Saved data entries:
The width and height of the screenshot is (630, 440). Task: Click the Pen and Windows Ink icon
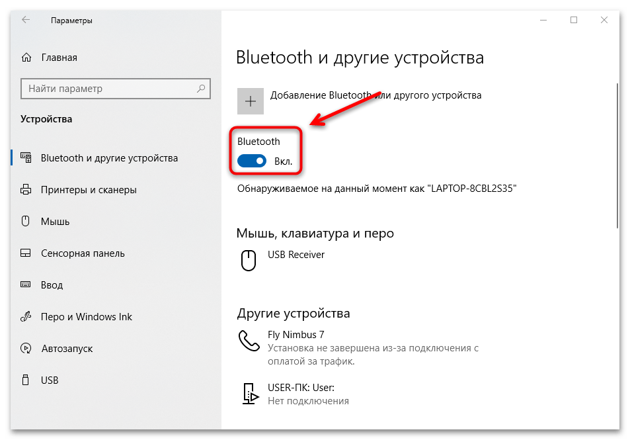click(26, 316)
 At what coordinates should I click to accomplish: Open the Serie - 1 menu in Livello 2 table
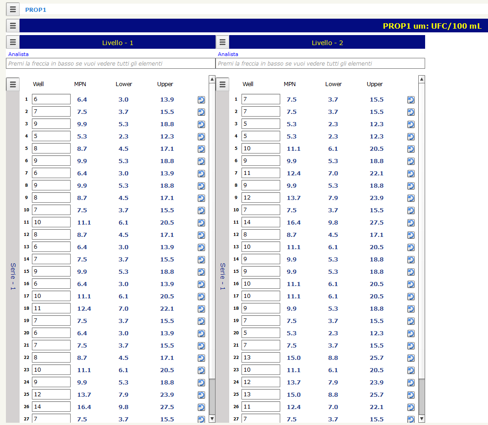(222, 84)
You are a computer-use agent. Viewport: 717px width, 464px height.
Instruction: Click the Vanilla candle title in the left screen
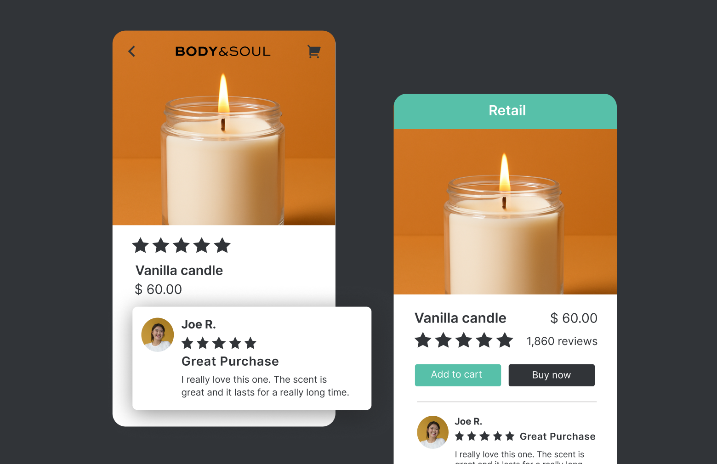(x=179, y=271)
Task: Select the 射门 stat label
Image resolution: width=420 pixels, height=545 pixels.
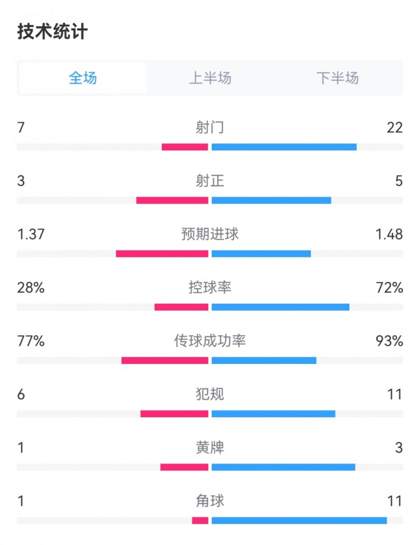Action: coord(210,128)
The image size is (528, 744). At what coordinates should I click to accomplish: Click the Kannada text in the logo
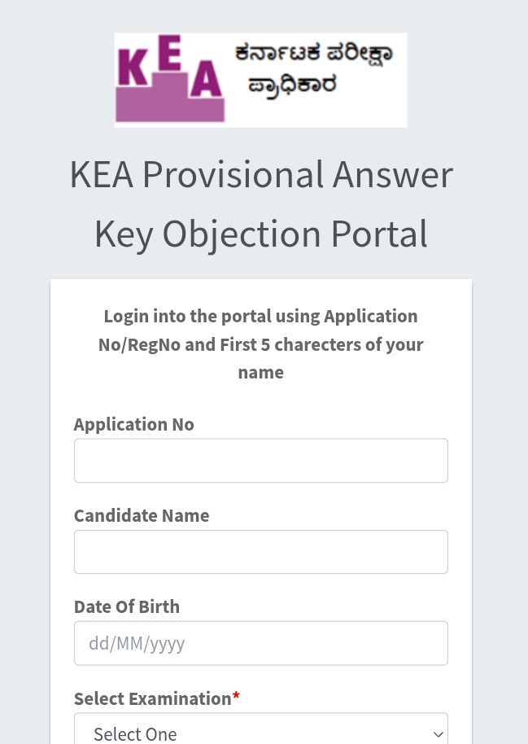[312, 68]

▸ **Aim of the task**
Write the data above out again exactly, every line of it, and exclude the pictures.

▸ **Task solution**
The width and height of the screenshot is (630, 440). Task: Click the Pen and Windows Ink icon
click(26, 316)
 At what coordinates should I click to accomplish: Open the Serie - 1 menu in Livello 2 table
(222, 84)
You are a computer-use agent. Viewport: 717px width, 464px height.
Instruction: Click the Vanilla candle title in the left screen
(x=179, y=271)
Task: Select the 射门 stat label
Image resolution: width=420 pixels, height=545 pixels.
Action: coord(210,128)
The image size is (528, 744). At what coordinates should I click to accomplish: Click the Kannada text in the logo
[312, 68]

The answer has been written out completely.